Ce texte tournait autour de deux idées socles : la codétermination et une vraie réforme du code civil. Nous proposions une réforme en profondeur de l'entreprise pour que les salariés en deviennent les parties constitutives et pour que l'entreprise, dans le code civil, rende compte des conséquences économiques, sociales et environnementales de ses activités, ce qui n'est pas tout à fait pareil que de les prendre en considération.

À partir de ce socle, nous avions développé d'autres idées dont je ne vais reprendre que celles qui pourront survivre à l'entonnoir législatif. Nous plaidons pour un écart décent entre les salaires. Ce n'est pas une affirmation ou un affichage flou. C'est une mesure fiscale précise et réaliste, qui ne dépend que de notre volonté politique : au-delà de douze fois le salaire le plus faible, ce n'est plus une charge, c'est un privilège qu'il convient de ne pas déduire de l'impôt sur les sociétés.

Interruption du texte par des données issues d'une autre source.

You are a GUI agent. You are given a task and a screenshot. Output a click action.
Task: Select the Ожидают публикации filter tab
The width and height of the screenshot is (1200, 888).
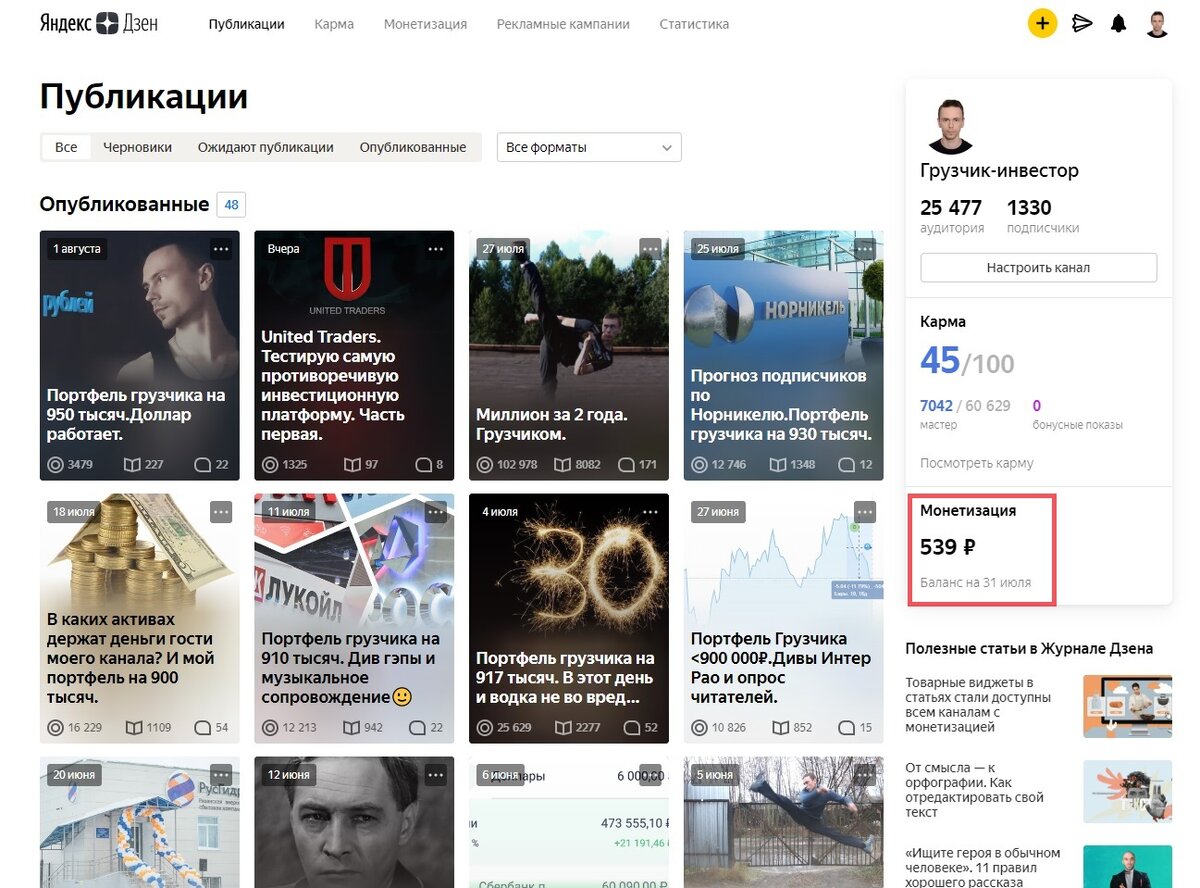pos(265,147)
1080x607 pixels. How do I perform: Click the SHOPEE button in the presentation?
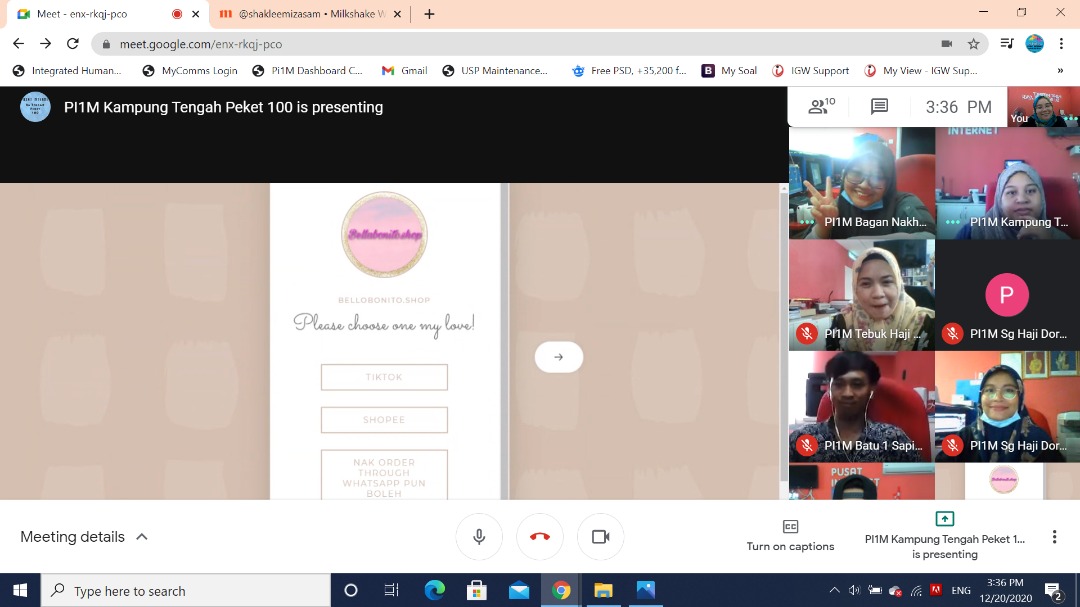384,420
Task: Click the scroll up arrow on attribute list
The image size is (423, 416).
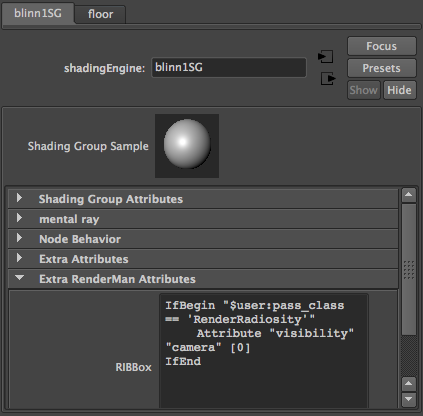Action: [409, 195]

En matière de responsabilité sociétale des entreprises – RSE –, nous sommes de plus en plus nombreux dans notre société à penser que les critères que nous avons connus – business to business et reporting privé – ont fait leur temps. Il faut inventer un nouvel âge de la RSE. Nous ferons des propositions pour une comptabilité du XXIe siècle.

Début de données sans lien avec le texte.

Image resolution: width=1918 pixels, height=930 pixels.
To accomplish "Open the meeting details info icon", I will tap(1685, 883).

S'agissant de la finance verte, nous n'avons pas été au bout de ce qui est l'urgence absolue de nos sociétés : l'engagement de la transition écologique. Il faut des milliards d'euros en plus sous une forme ou une autre. Il faut des milliards d'euros publics mais il faut surtout des milliards d'euros privés. Pour aller plus loin, nous ferons des propositions sur l'épargne retraite mais également sur l'assurance-vie.

En matière de loyauté fiscale, nous saluons les avancées – malheureusement uniquement françaises – à l'égard des GAFA, sigle qui désigne les géants du numérique que sont Google, Apple, Facebook et Amazon. Nous saluons votre volontarisme, Monsieur le ministre, tout en sachant que ces mesures symboliquement importantes auront peu d'effets sur le plan fiscal. Nous sommes loin du compte à l'échelle européenne. En accueillant avec bienveillance notre amendement, vous pouvez faire 1 000 fois mieux avec la déclaration de la vérité fiscale des holdings, mesure adoptée pour les banques dans la réforme bancaire. La transparence sur l'optimisation et la fraude fiscales serait sans commune mesure avec ce que vous avez prévu.

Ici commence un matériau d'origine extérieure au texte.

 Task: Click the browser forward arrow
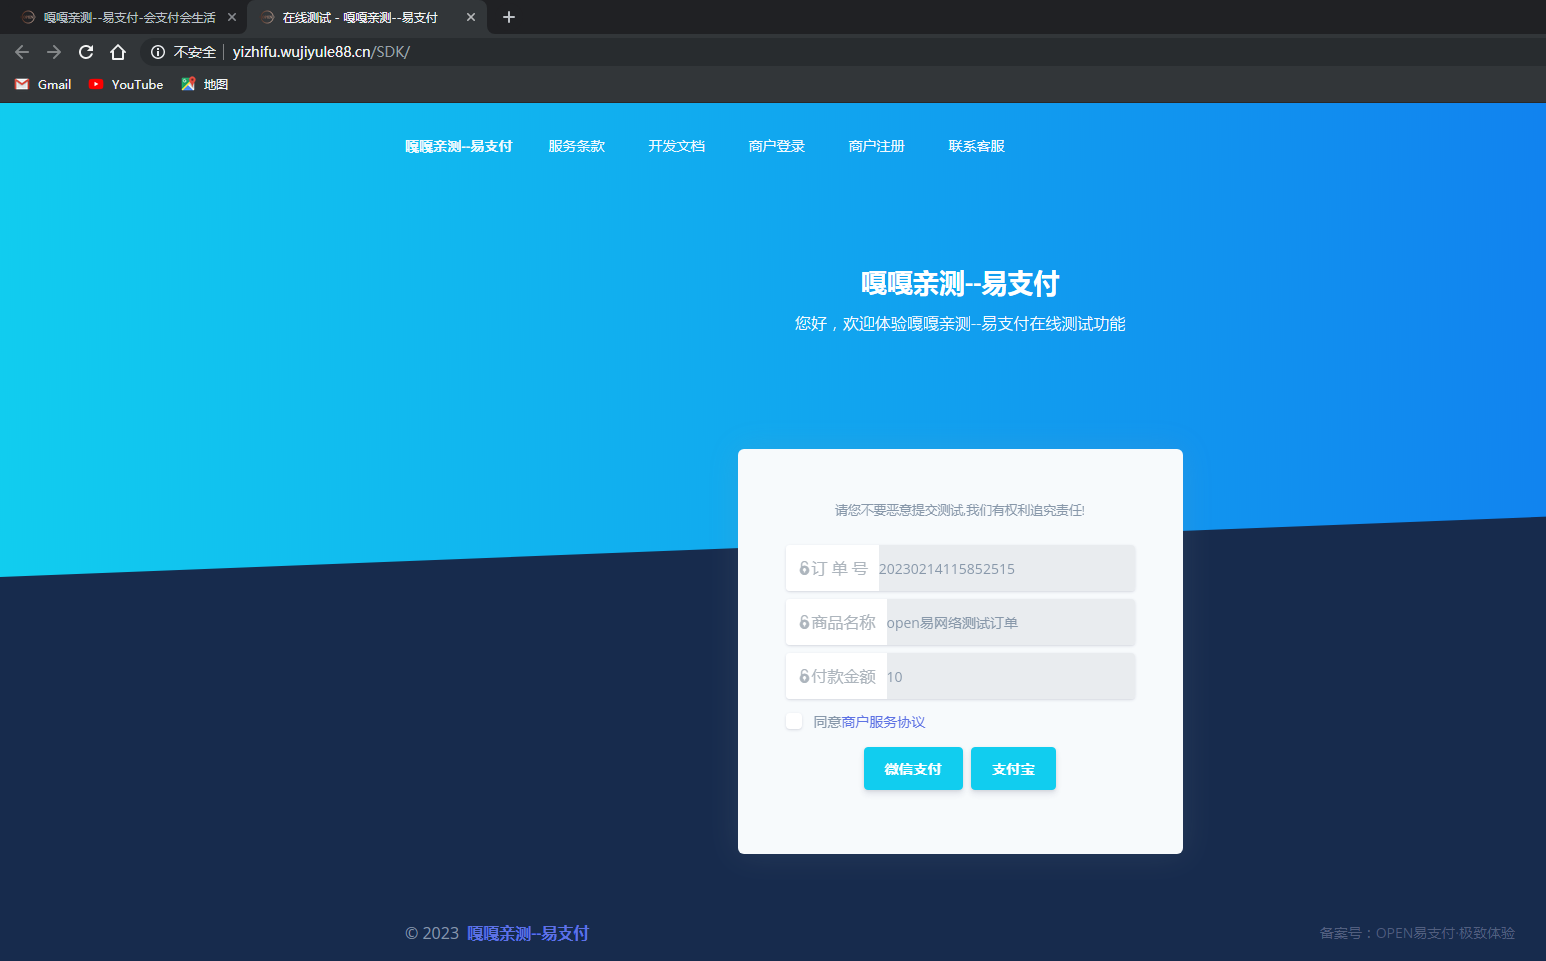[54, 52]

Nous allons redire notre hostilité à des dérégulations qui nous paraissent inutiles et trop souvent idéologiques. Au-delà de la question des seuils, l'affaiblissement de l'accompagnement des entreprises – réduction de l'encadrement par les chambres consulaires et suppression du SPI – sonne l'alerte sur tout le territoire. Surtout, nous vous dirons qu'il y a une erreur qui ne sera pas réversible, contrairement à nombre de mesures sur lesquelles une autre majorité pourra revenir : la privatisation d'ADP et de la FDJ. Cette décision est d'une gravité particulière en raison de son caractère irréversible. Vous évoquiez tous ces Français qui semblent s'impatienter de libérer l'entreprise. Pour notre part, nous rencontrons des Français qui ne comprennent pas cette opération, une absurdité économique, dont les conséquences seront systémiques, symboliques et pratiques. Elle touche à une frontière extérieure de la France et aura des répercussions en termes d'aménagement du territoire. Sur ce point, nous aurons un affrontement clair.

Enfin, nous aimerions projeter nos réflexions sur l'entreprise dans un dessein européen. Nous nous y emploierons, notamment en séance.